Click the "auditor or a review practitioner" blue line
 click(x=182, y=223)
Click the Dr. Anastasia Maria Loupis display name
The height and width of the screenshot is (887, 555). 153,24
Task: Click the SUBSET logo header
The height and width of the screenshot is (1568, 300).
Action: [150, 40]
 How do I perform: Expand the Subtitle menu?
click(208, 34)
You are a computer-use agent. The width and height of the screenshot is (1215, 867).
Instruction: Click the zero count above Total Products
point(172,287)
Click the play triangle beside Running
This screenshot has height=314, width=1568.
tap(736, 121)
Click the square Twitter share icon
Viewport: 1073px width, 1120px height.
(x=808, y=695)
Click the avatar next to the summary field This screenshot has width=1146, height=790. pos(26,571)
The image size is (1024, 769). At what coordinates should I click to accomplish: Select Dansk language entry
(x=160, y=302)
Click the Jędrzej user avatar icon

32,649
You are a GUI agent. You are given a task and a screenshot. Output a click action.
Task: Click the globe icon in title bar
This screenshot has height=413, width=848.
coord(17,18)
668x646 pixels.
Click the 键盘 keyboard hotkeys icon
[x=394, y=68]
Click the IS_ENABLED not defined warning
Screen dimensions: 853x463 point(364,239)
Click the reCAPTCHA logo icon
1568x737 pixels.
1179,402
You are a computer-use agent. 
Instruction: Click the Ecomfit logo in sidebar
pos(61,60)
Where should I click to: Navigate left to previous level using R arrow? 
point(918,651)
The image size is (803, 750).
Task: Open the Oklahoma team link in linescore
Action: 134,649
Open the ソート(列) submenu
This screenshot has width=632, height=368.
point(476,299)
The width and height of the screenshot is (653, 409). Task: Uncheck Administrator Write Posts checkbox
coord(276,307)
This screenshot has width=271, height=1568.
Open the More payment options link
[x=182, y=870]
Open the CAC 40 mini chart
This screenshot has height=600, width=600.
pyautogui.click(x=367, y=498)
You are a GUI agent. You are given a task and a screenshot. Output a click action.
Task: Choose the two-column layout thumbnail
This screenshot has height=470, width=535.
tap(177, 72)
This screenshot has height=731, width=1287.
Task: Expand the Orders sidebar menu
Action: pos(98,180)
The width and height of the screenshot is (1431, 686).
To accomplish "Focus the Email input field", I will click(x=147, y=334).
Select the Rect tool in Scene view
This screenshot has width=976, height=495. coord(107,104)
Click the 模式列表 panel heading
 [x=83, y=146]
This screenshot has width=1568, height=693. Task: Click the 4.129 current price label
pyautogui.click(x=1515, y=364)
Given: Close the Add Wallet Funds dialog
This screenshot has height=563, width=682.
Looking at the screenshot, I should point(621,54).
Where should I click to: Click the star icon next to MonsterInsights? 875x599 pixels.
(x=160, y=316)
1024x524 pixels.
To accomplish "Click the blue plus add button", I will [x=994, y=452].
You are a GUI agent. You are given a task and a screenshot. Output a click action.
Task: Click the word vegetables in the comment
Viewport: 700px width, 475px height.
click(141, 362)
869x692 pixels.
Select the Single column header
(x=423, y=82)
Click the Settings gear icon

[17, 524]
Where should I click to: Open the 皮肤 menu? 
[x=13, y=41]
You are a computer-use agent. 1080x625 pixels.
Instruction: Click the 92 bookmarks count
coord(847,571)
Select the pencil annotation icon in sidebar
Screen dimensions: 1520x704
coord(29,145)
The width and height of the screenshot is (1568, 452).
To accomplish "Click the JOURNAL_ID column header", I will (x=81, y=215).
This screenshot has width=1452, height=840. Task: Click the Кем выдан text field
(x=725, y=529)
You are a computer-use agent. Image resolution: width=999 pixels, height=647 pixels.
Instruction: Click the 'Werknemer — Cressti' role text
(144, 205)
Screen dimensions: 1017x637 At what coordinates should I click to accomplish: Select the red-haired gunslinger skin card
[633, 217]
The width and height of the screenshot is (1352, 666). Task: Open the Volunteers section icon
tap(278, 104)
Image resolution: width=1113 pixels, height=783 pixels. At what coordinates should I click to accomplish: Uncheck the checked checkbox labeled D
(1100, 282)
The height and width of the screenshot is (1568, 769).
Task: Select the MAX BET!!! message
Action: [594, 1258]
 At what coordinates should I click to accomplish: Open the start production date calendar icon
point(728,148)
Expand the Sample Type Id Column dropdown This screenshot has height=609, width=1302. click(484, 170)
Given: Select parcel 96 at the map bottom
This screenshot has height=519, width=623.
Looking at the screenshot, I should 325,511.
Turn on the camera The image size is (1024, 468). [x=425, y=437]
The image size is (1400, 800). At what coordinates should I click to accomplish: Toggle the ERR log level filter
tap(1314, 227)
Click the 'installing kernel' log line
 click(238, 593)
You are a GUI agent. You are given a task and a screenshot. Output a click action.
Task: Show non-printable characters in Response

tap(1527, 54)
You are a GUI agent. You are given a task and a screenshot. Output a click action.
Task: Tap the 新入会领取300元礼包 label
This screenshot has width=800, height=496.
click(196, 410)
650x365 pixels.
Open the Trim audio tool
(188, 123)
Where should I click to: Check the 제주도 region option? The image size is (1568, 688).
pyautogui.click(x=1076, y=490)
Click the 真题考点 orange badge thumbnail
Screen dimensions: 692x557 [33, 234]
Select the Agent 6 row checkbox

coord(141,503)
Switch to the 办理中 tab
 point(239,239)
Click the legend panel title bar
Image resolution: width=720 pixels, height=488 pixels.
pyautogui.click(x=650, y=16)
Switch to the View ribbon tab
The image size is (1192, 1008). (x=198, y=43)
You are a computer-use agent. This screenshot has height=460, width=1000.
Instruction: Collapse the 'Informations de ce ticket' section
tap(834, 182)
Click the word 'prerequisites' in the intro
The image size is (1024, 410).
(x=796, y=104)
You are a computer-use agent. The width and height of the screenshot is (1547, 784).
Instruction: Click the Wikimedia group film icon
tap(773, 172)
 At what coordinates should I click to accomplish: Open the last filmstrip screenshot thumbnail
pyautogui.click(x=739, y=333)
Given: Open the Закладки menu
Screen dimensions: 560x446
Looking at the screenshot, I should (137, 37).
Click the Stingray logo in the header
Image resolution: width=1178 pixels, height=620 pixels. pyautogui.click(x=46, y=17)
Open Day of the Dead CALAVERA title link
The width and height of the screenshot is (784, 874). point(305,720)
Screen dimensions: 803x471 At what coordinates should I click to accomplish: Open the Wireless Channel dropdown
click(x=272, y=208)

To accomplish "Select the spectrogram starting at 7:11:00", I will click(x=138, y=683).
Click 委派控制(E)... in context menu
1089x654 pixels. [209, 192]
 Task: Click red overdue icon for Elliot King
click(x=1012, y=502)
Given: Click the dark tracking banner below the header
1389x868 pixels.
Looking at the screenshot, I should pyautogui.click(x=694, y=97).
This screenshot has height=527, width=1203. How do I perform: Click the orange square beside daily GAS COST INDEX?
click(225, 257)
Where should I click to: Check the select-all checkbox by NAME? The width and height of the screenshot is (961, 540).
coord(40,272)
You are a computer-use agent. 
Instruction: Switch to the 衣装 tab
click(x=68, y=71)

^^^^^^^^^^^^^^^^

**Exercise directions:**
Please write out the data again exactly as it stands.

**Response area:**
Click the "auditor or a review practitioner" blue line
 click(x=182, y=223)
Click the Dr. Anastasia Maria Loupis display name
The height and width of the screenshot is (887, 555). 153,24
Task: Click the SUBSET logo header
The height and width of the screenshot is (1568, 300).
Action: [150, 40]
 How do I perform: Expand the Subtitle menu?
click(208, 34)
You are a computer-use agent. The width and height of the screenshot is (1215, 867).
Instruction: Click the zero count above Total Products
point(172,287)
Click the play triangle beside Running
This screenshot has height=314, width=1568.
tap(736, 121)
Click the square Twitter share icon
Viewport: 1073px width, 1120px height.
(x=808, y=695)
Click the avatar next to the summary field This screenshot has width=1146, height=790. pos(26,571)
The image size is (1024, 769). At what coordinates should I click to accomplish: Select Dansk language entry
(x=160, y=302)
Click the Jędrzej user avatar icon

32,649
You are a GUI agent. You are given a task and a screenshot. Output a click action.
Task: Click the globe icon in title bar
This screenshot has height=413, width=848.
coord(17,18)
668x646 pixels.
Click the 键盘 keyboard hotkeys icon
[x=394, y=68]
Click the IS_ENABLED not defined warning
Screen dimensions: 853x463 point(364,239)
Click the reCAPTCHA logo icon
1568x737 pixels.
1179,402
You are a computer-use agent. 
Instruction: Click the Ecomfit logo in sidebar
pos(61,60)
Where should I click to: Navigate left to previous level using R arrow? 
point(918,651)
The image size is (803, 750).
Task: Open the Oklahoma team link in linescore
Action: 134,649
Open the ソート(列) submenu
This screenshot has width=632, height=368.
point(476,299)
The width and height of the screenshot is (653, 409). Task: Uncheck Administrator Write Posts checkbox
coord(276,307)
This screenshot has width=271, height=1568.
Open the More payment options link
[x=182, y=870]
Open the CAC 40 mini chart
This screenshot has height=600, width=600.
pyautogui.click(x=367, y=498)
You are a GUI agent. You are given a task and a screenshot. Output a click action.
Task: Choose the two-column layout thumbnail
This screenshot has height=470, width=535.
tap(177, 72)
This screenshot has height=731, width=1287.
Task: Expand the Orders sidebar menu
Action: pos(98,180)
The width and height of the screenshot is (1431, 686).
To accomplish "Focus the Email input field", I will click(x=147, y=334).
Select the Rect tool in Scene view
This screenshot has width=976, height=495. coord(107,104)
Click the 模式列表 panel heading
 [x=83, y=146]
This screenshot has width=1568, height=693. Task: Click the 4.129 current price label
pyautogui.click(x=1515, y=364)
Given: Close the Add Wallet Funds dialog
This screenshot has height=563, width=682.
Looking at the screenshot, I should point(621,54).
Where should I click to: Click the star icon next to MonsterInsights? 875x599 pixels.
(x=160, y=316)
1024x524 pixels.
To accomplish "Click the blue plus add button", I will [x=994, y=452].
You are a GUI agent. You are given a task and a screenshot. Output a click action.
Task: Click the word vegetables in the comment
Viewport: 700px width, 475px height.
click(141, 362)
869x692 pixels.
Select the Single column header
(x=423, y=82)
Click the Settings gear icon

[17, 524]
Where should I click to: Open the 皮肤 menu? 
[x=13, y=41]
You are a computer-use agent. 1080x625 pixels.
Instruction: Click the 92 bookmarks count
coord(847,571)
Select the pencil annotation icon in sidebar
Screen dimensions: 1520x704
coord(29,145)
The width and height of the screenshot is (1568, 452).
To accomplish "Click the JOURNAL_ID column header", I will (x=81, y=215).
This screenshot has width=1452, height=840. Task: Click the Кем выдан text field
(x=725, y=529)
You are a computer-use agent. Image resolution: width=999 pixels, height=647 pixels.
Instruction: Click the 'Werknemer — Cressti' role text
(144, 205)
Screen dimensions: 1017x637 At what coordinates should I click to accomplish: Select the red-haired gunslinger skin card
[633, 217]
The width and height of the screenshot is (1352, 666). Task: Open the Volunteers section icon
tap(278, 104)
Image resolution: width=1113 pixels, height=783 pixels. At what coordinates should I click to accomplish: Uncheck the checked checkbox labeled D
(1100, 282)
The height and width of the screenshot is (1568, 769).
Task: Select the MAX BET!!! message
Action: [594, 1258]
 At what coordinates should I click to accomplish: Open the start production date calendar icon
point(728,148)
Expand the Sample Type Id Column dropdown This screenshot has height=609, width=1302. click(484, 170)
Given: Select parcel 96 at the map bottom
This screenshot has height=519, width=623.
Looking at the screenshot, I should 325,511.
Turn on the camera The image size is (1024, 468). [x=425, y=437]
The image size is (1400, 800). At what coordinates should I click to accomplish: Toggle the ERR log level filter
tap(1314, 227)
Click the 'installing kernel' log line
 click(238, 593)
You are a GUI agent. You are given a task and a screenshot. Output a click action.
Task: Show non-printable characters in Response

tap(1527, 54)
You are a GUI agent. You are given a task and a screenshot. Output a click action.
Task: Tap the 新入会领取300元礼包 label
This screenshot has width=800, height=496.
click(196, 410)
650x365 pixels.
Open the Trim audio tool
(188, 123)
Where should I click to: Check the 제주도 region option? The image size is (1568, 688).
pyautogui.click(x=1076, y=490)
Click the 真题考点 orange badge thumbnail
Screen dimensions: 692x557 [33, 234]
Select the Agent 6 row checkbox

coord(141,503)
Switch to the 办理中 tab
 point(239,239)
Click the legend panel title bar
Image resolution: width=720 pixels, height=488 pixels.
pyautogui.click(x=650, y=16)
Switch to the View ribbon tab
The image size is (1192, 1008). (x=198, y=43)
You are a computer-use agent. This screenshot has height=460, width=1000.
Instruction: Collapse the 'Informations de ce ticket' section
tap(834, 182)
Click the word 'prerequisites' in the intro
The image size is (1024, 410).
(x=796, y=104)
You are a computer-use agent. The width and height of the screenshot is (1547, 784).
Instruction: Click the Wikimedia group film icon
tap(773, 172)
 At what coordinates should I click to accomplish: Open the last filmstrip screenshot thumbnail
pyautogui.click(x=739, y=333)
Given: Open the Закладки menu
Screen dimensions: 560x446
Looking at the screenshot, I should (137, 37).
Click the Stingray logo in the header
Image resolution: width=1178 pixels, height=620 pixels. pyautogui.click(x=46, y=17)
Open Day of the Dead CALAVERA title link
The width and height of the screenshot is (784, 874). point(305,720)
Screen dimensions: 803x471 At what coordinates should I click to accomplish: Open the Wireless Channel dropdown
click(x=272, y=208)

To accomplish "Select the spectrogram starting at 7:11:00", I will click(x=138, y=683).
Click 委派控制(E)... in context menu
1089x654 pixels. [209, 192]
 Task: Click red overdue icon for Elliot King
click(x=1012, y=502)
Given: Click the dark tracking banner below the header
1389x868 pixels.
Looking at the screenshot, I should pyautogui.click(x=694, y=97).
This screenshot has height=527, width=1203. How do I perform: Click the orange square beside daily GAS COST INDEX?
click(225, 257)
Where should I click to: Check the select-all checkbox by NAME? The width and height of the screenshot is (961, 540).
coord(40,272)
You are a computer-use agent. 
Instruction: Switch to the 衣装 tab
click(x=68, y=71)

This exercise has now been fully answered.